After a loved one passes away, their estate plan should reflect their wishes for their legacy. However, in some cases the will may not truly represent their wishes and interests.
Under Texas law, an interested party—beneficiaries, trustees, family members and others with a connection to the person who passed away—can contest a will in court. Common reasons for will contests include a lack of testamentary capacity, undue influence and failing to meet legal requirements.
Did your loved one have testamentary capacity?
In order to write a will, a person must be able to fully understand both their property and the decision they make.

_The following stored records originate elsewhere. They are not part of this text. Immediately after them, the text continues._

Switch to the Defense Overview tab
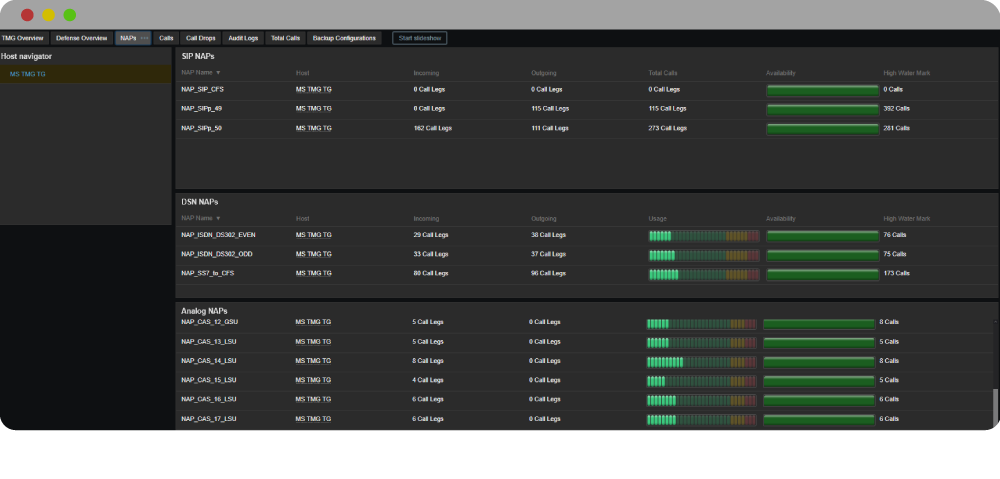 coord(82,38)
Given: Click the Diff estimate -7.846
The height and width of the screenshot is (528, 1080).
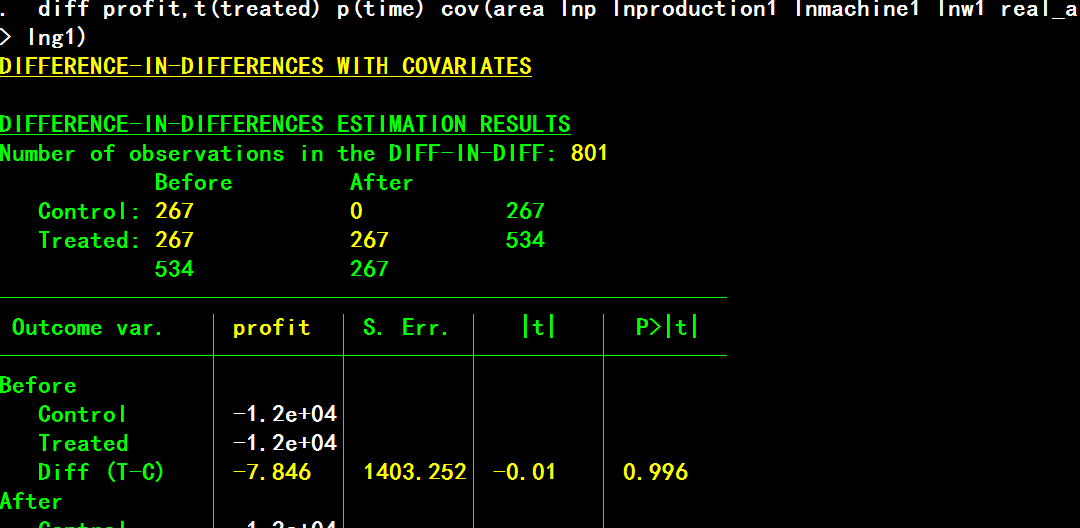Looking at the screenshot, I should [272, 472].
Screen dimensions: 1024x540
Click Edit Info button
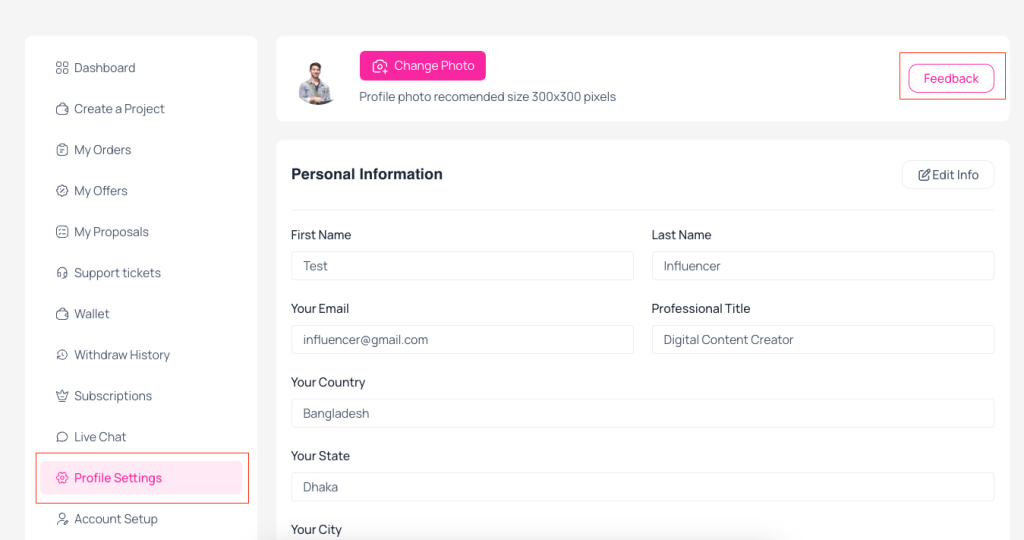pyautogui.click(x=948, y=175)
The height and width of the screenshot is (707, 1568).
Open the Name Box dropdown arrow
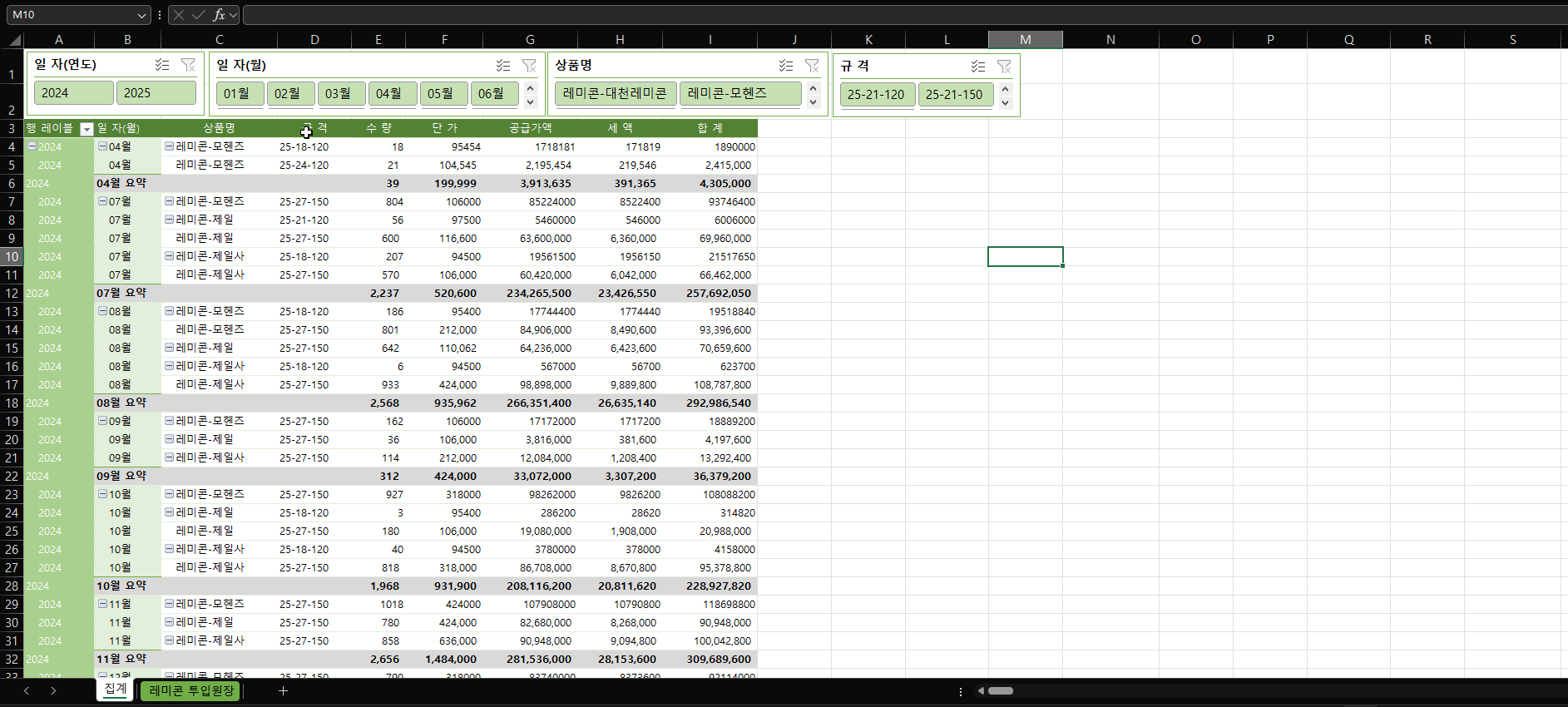click(x=141, y=15)
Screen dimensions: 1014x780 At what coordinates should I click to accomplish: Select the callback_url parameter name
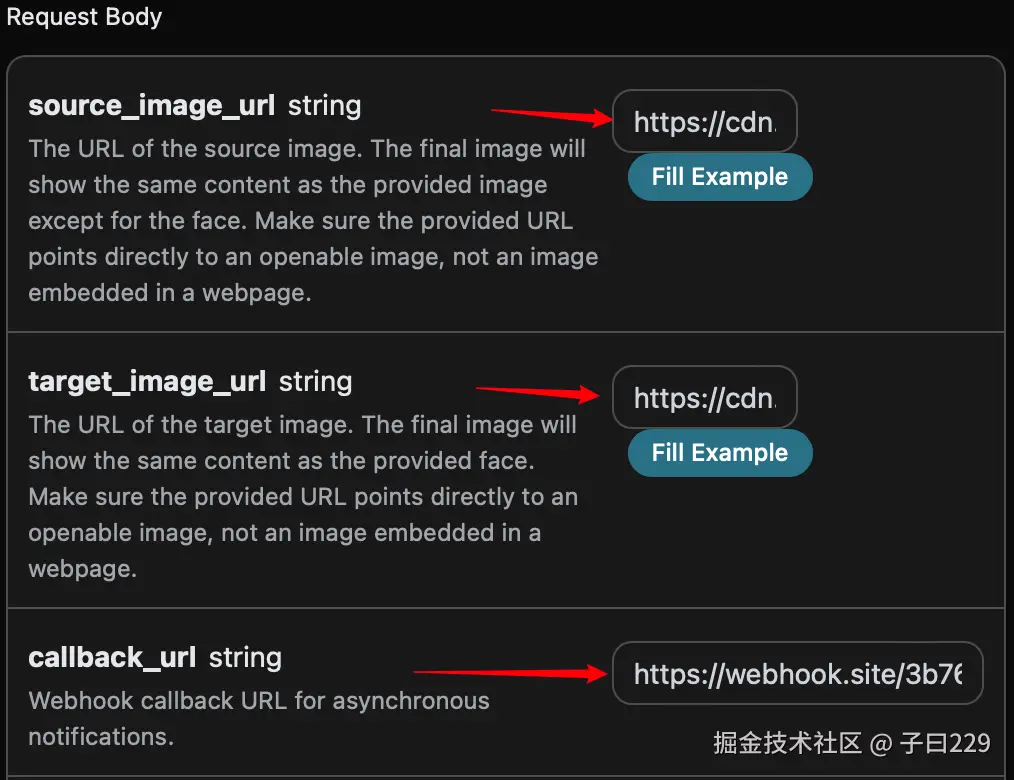point(112,657)
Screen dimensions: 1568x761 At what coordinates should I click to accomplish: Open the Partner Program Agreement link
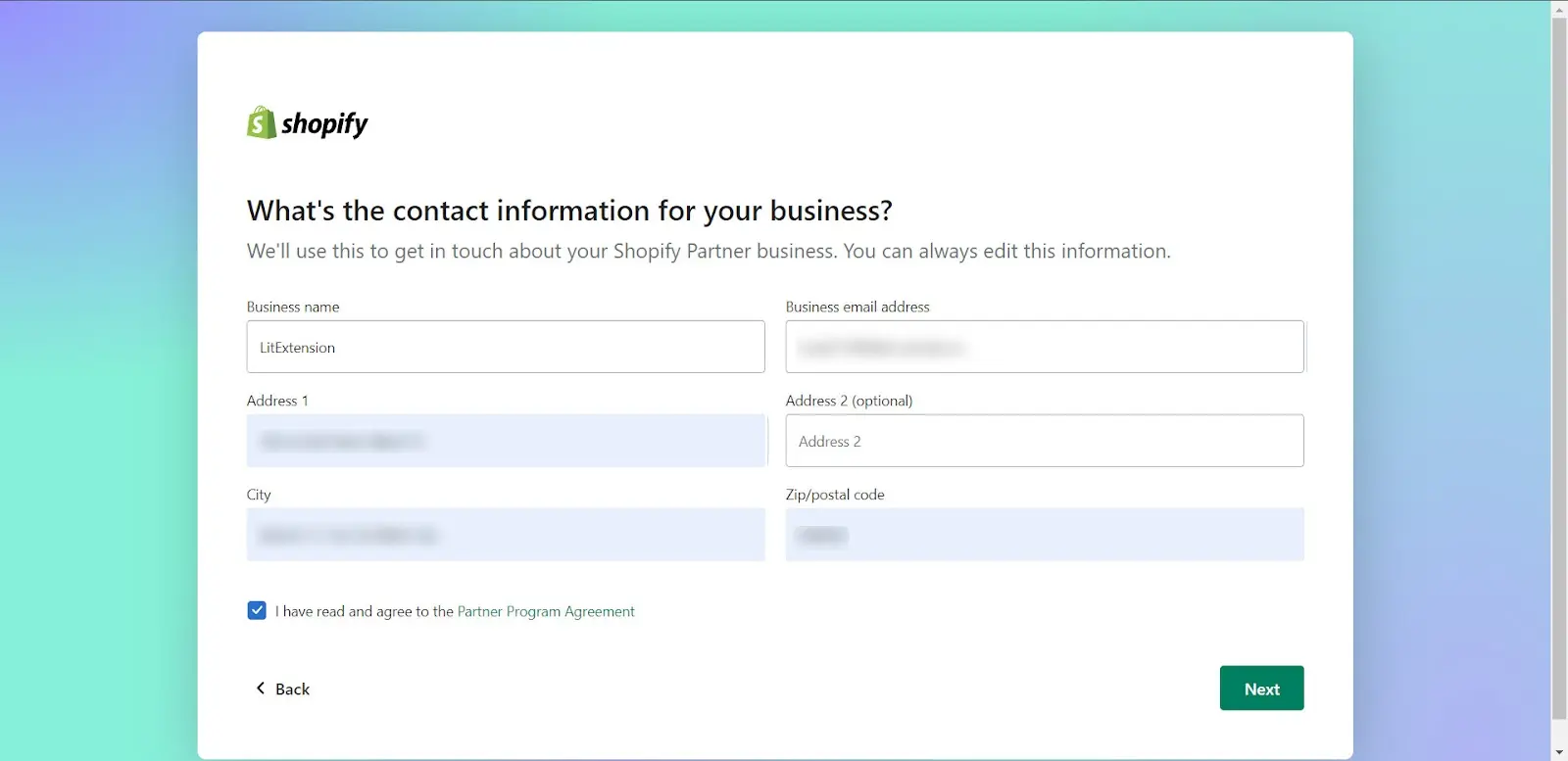point(546,611)
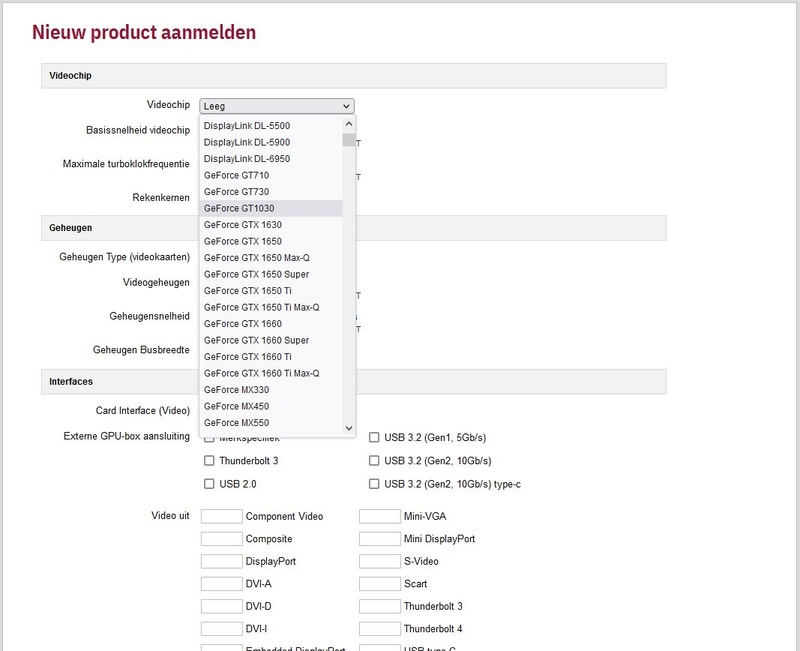Click the DVI-D count input field
The height and width of the screenshot is (651, 800).
click(x=222, y=606)
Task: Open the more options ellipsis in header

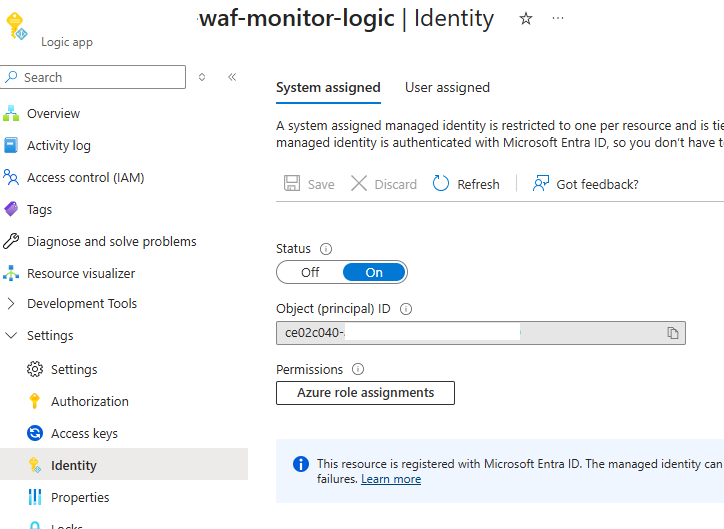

You may be able to challenge a will if you believe that your loved one’s condition limited their ability to understand the legal decision they made in signing the will.
Did someone exert undue influence on your loved one?
Undue influence occurs when someone manipulated, coerced or pressured the person writing the will to make choices that they would not otherwise have made.
Did the will meet the legal requirements under Texas law?
As legal documents, wills are regulated by Texas law, and a valid will must meet a variety of requirements in order to be considered valid. For example, most wills require witness signatures in order to be valid in the eyes of the law. Wills must also meet certain requirements as a legal document. If a will does not meet these requirements, the court may decide that it is invalid.
If you believe that your loved one’s will was invalid, you could fight to protect their legacy and your fair treatment in court through a will contest.